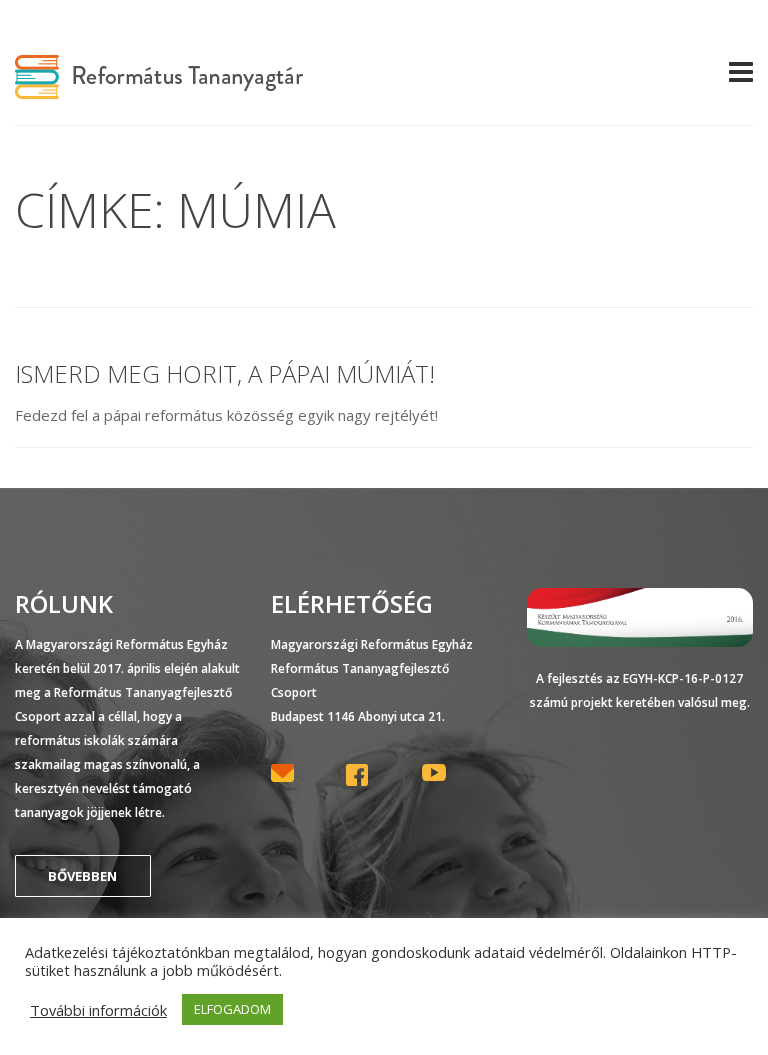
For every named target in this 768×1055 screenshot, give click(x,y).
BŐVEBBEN (82, 876)
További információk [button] (98, 1010)
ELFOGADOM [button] (232, 1009)
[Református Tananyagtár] (159, 87)
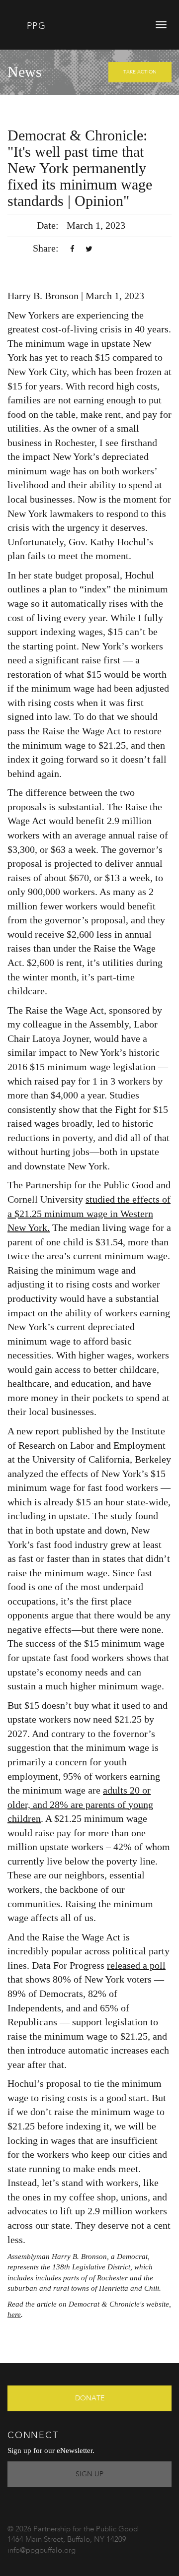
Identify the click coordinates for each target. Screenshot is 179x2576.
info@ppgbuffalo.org (41, 2551)
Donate (89, 2398)
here (14, 2314)
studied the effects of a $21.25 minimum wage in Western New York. (89, 1213)
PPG (34, 26)
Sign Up (89, 2474)
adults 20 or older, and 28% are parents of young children (80, 1804)
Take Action (140, 71)
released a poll (136, 1965)
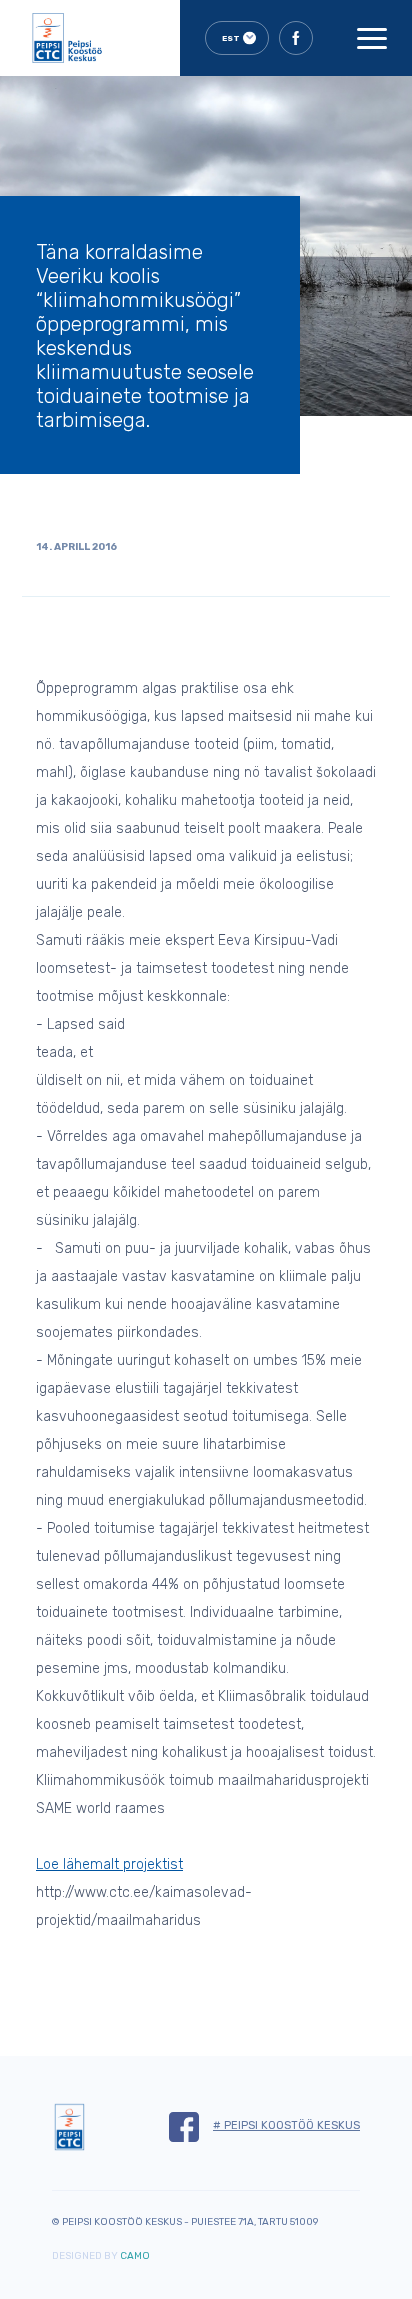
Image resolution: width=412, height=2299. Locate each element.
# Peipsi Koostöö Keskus (286, 2125)
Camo (135, 2256)
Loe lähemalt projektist (109, 1864)
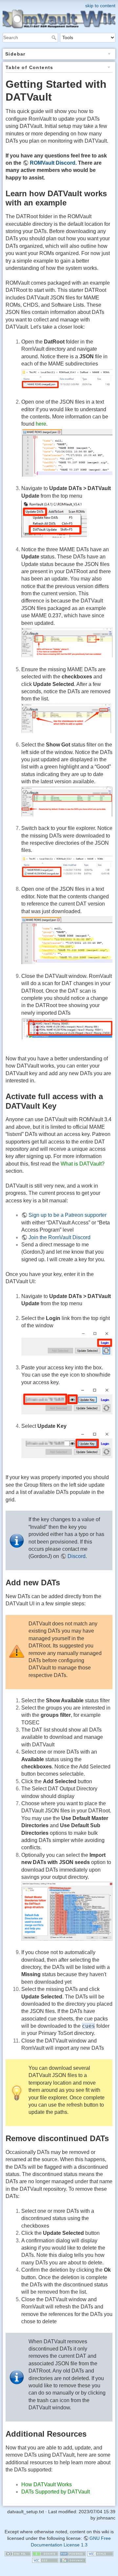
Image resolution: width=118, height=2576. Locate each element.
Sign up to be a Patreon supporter (68, 1215)
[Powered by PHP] (73, 2553)
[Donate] (45, 2553)
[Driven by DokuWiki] (73, 2560)
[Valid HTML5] (100, 2553)
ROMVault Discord (52, 163)
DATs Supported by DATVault (55, 2491)
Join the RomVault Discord (59, 1237)
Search (54, 37)
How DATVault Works (46, 2484)
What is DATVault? (83, 1164)
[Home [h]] (59, 4)
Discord (77, 1556)
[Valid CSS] (45, 2560)
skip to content (100, 5)
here (41, 424)
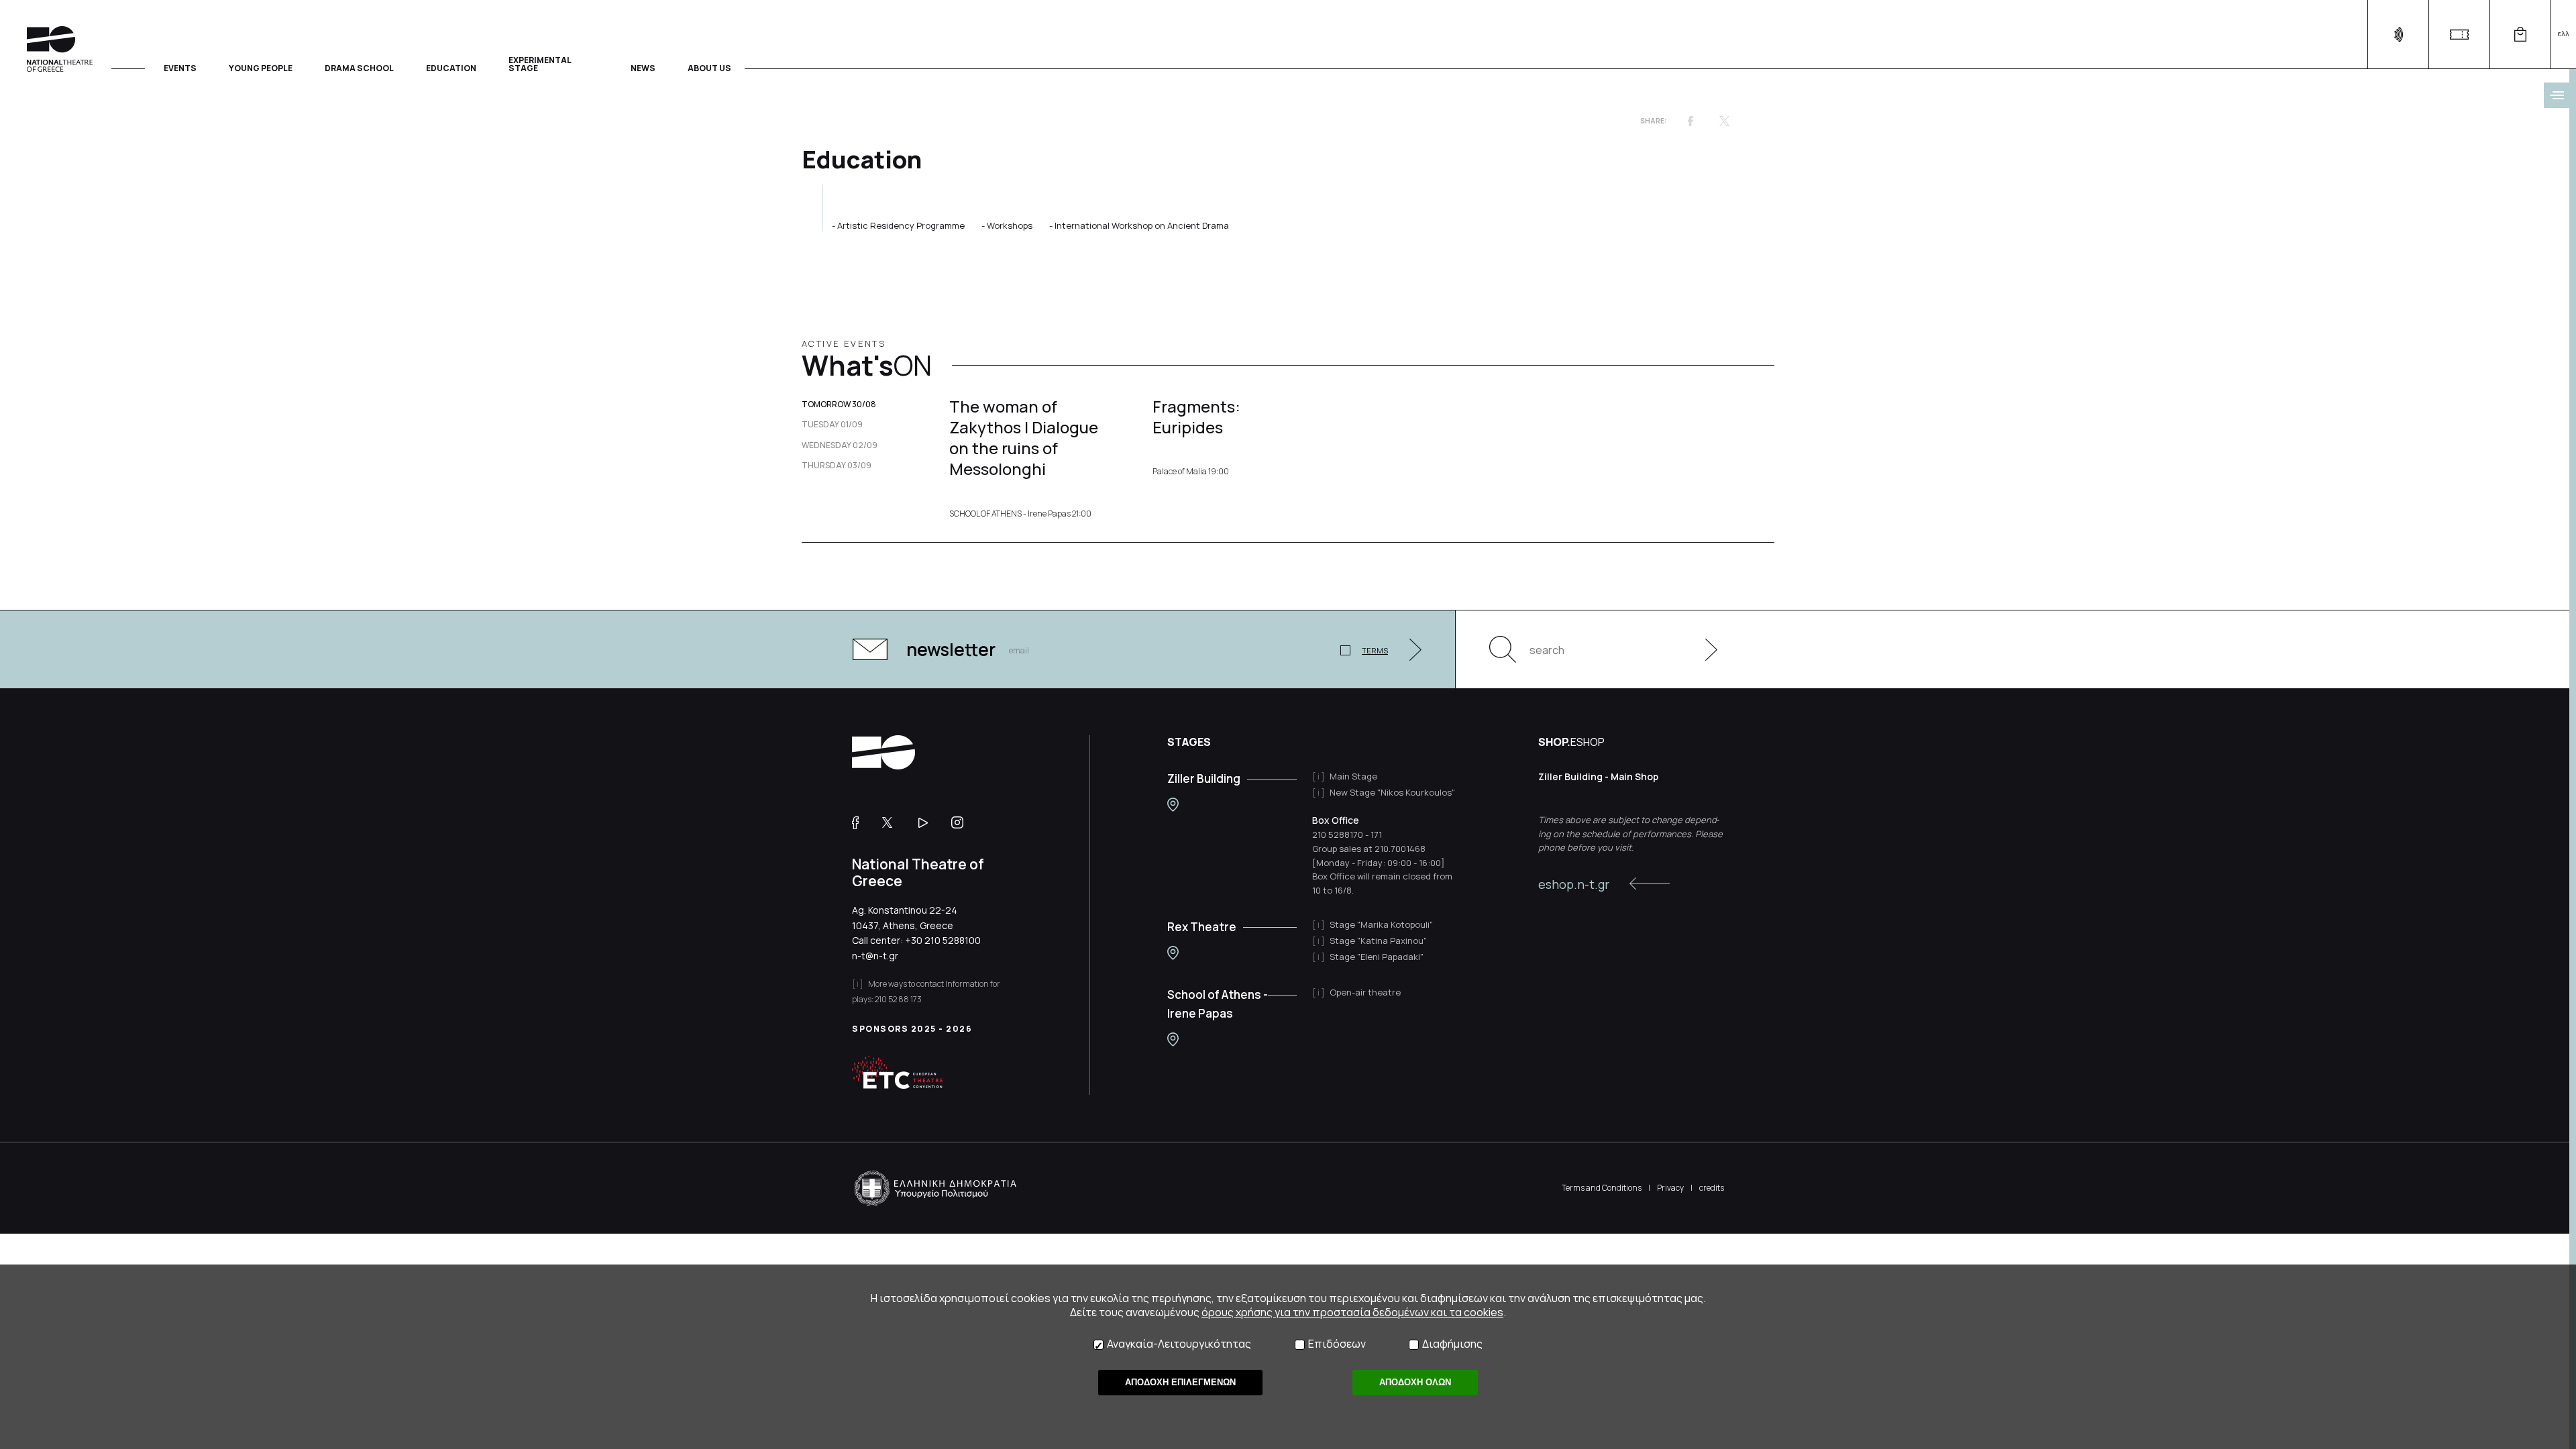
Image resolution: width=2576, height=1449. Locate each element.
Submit (1703, 649)
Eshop (2520, 34)
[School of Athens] (1173, 1039)
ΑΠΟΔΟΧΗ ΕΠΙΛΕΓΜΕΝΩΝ (1180, 1382)
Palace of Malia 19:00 (1190, 471)
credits (1711, 1188)
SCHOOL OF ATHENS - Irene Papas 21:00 (1020, 513)
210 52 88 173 (898, 999)
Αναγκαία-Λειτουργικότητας (1179, 1344)
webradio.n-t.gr (2397, 34)
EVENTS (180, 67)
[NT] (1173, 805)
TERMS (1375, 650)
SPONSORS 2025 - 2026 (912, 1028)
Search (1502, 649)
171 (1376, 834)
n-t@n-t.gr (875, 955)
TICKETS (2458, 34)
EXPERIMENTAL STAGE (539, 63)
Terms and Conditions (1602, 1188)
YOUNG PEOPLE (260, 67)
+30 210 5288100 (943, 940)
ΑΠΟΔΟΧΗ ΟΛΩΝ (1415, 1382)
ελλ (2563, 33)
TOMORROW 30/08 (839, 404)
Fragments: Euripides (1196, 416)
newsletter (951, 649)
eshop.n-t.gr (1573, 884)
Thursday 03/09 (836, 465)
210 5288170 (1337, 834)
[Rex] (1173, 953)
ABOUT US (709, 67)
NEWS (643, 67)
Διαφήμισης (1452, 1344)
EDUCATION (451, 67)
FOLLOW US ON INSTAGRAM (962, 822)
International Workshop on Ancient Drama (1142, 225)
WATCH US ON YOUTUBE (928, 822)
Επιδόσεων (1337, 1344)
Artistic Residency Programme (901, 225)
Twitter (1724, 120)
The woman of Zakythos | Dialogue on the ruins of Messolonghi (1023, 437)
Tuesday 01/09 (832, 424)
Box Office (1335, 820)
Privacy (1670, 1188)
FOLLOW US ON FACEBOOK (860, 822)
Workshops (1009, 225)
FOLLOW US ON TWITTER (893, 822)
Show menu (2556, 95)
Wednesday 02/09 (839, 445)
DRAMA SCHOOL (359, 67)
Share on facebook (1690, 120)
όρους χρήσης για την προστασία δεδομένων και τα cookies (1352, 1312)
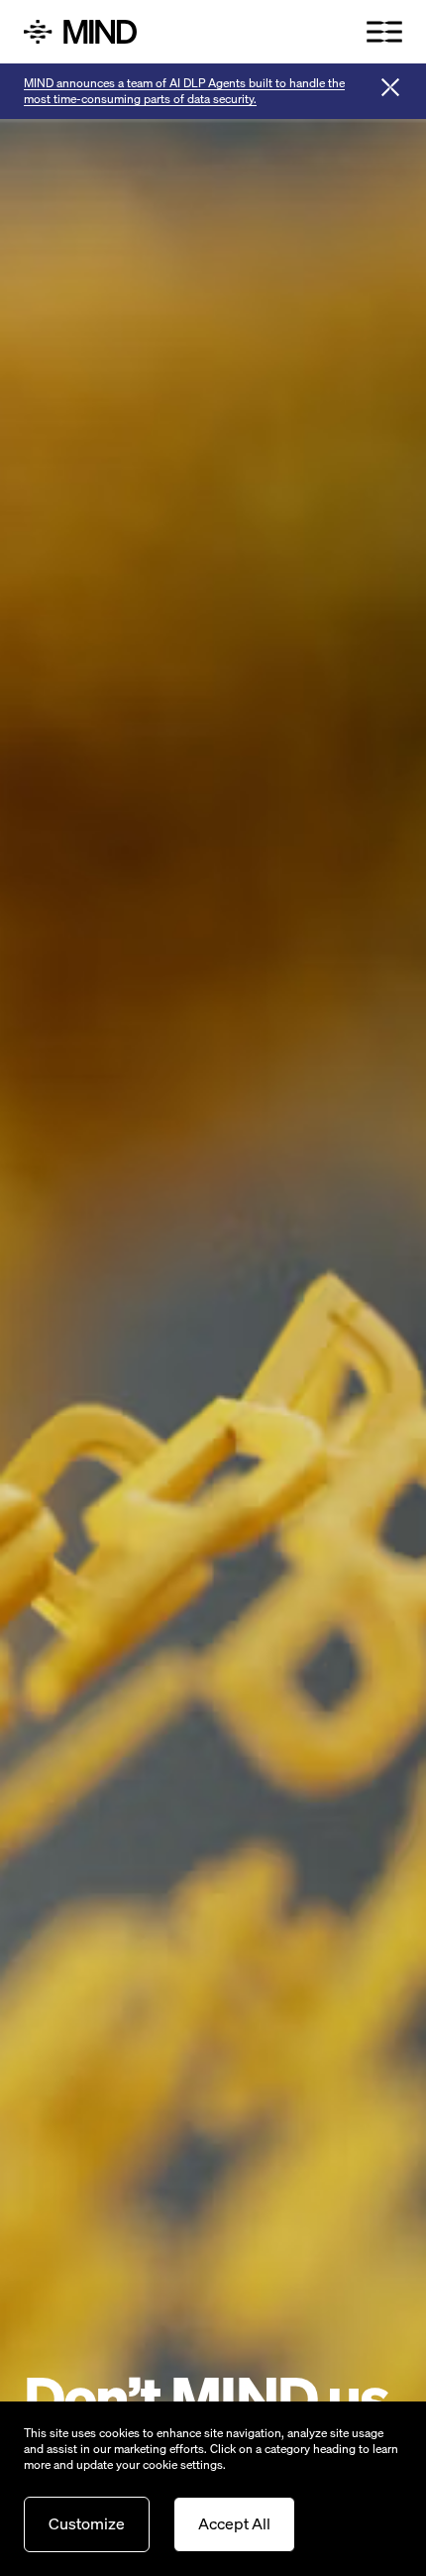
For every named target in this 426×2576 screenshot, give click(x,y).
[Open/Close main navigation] (384, 32)
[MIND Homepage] (114, 32)
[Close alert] (390, 87)
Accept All (234, 2523)
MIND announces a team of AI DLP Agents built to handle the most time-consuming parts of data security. (184, 90)
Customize (87, 2523)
*****
Given the records above, return exactly the lines starting at the line containing "Workshops (1009, 225)" and ending at the line containing "όρους χρήσης για", including both.

Workshops (1009, 225)
FOLLOW US ON TWITTER (893, 822)
Show menu (2556, 95)
Wednesday 02/09 (839, 445)
DRAMA SCHOOL (359, 67)
Share on facebook (1690, 120)
όρους χρήσης για την προστασία δεδομένων και τα cookies (1352, 1312)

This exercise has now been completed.